*Stated goal*
Please give the year in which Class Day was officially named, according to the Class Day history.

*Page extract*
NO WRITER ATTRIBUTED

Unlike most of Harvard's annual events, Class Day has no number. Tomorrow's commencement will be No. 297. The Yale game next fall will be No. 65. But today's events, while unquestionably "traditional," belong to a tradition that was never established as such, and then kept track of, and numbered, from year to year.

Class Day, in other words, evolved. It crept into existence. It started creeping in 1707--more than 100 years before it came to be known as Class Day--when the Fellows of Harvard College "treated" the graduating class. Just what a "treat" is nobody seems to know, but it caused one Joseph Sewall to put in his diary that he "too much indulged vain proud thoughts."

As long as this sort of puritanism held pre-Commencement activities in check, nothing like a genuine, festive Class Day existed. But in 1834, some-where, somehow, iced punch came into the Yard, and within the next four years, Senior celebrations had become so bachannalian that President Quincy put a ban on dancing and drinking, thereby threatening to nip Class Day in the bud. But when the actual day arrived, the ladies, who according to some dim nineteenth century logic had previously gone away from the Yard in the afternoon when the real celebrating began, were allowed to remain. Something in the sight of the couples and the sound of the band made President Quincy reverse his field and exclaim "Music! Young men! Young ladies! No dancing! Take partners for a cotillion!" And the resulting festivities were repeated annually, and improved, and finally officially named Class Day in 1850.

*Dataset extract*
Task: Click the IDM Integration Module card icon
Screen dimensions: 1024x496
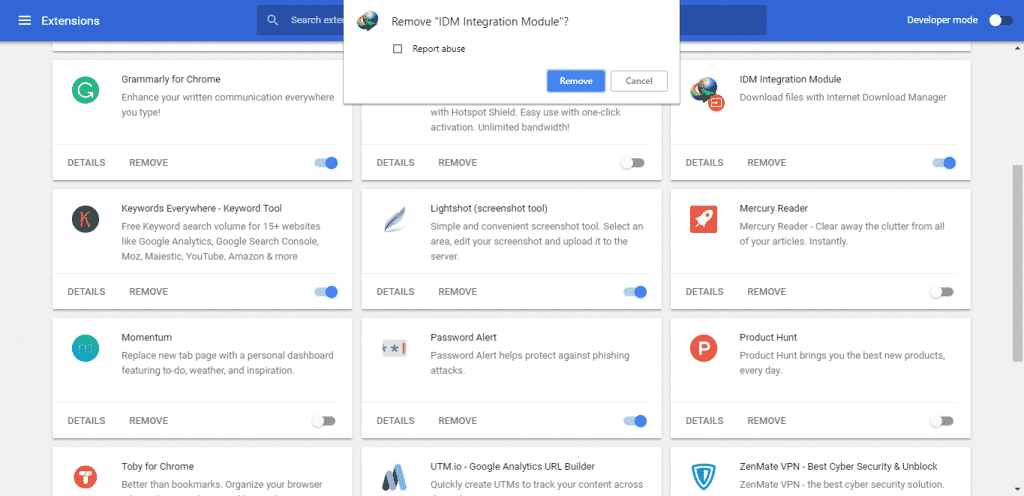Action: click(x=706, y=91)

*Result of the task*
1850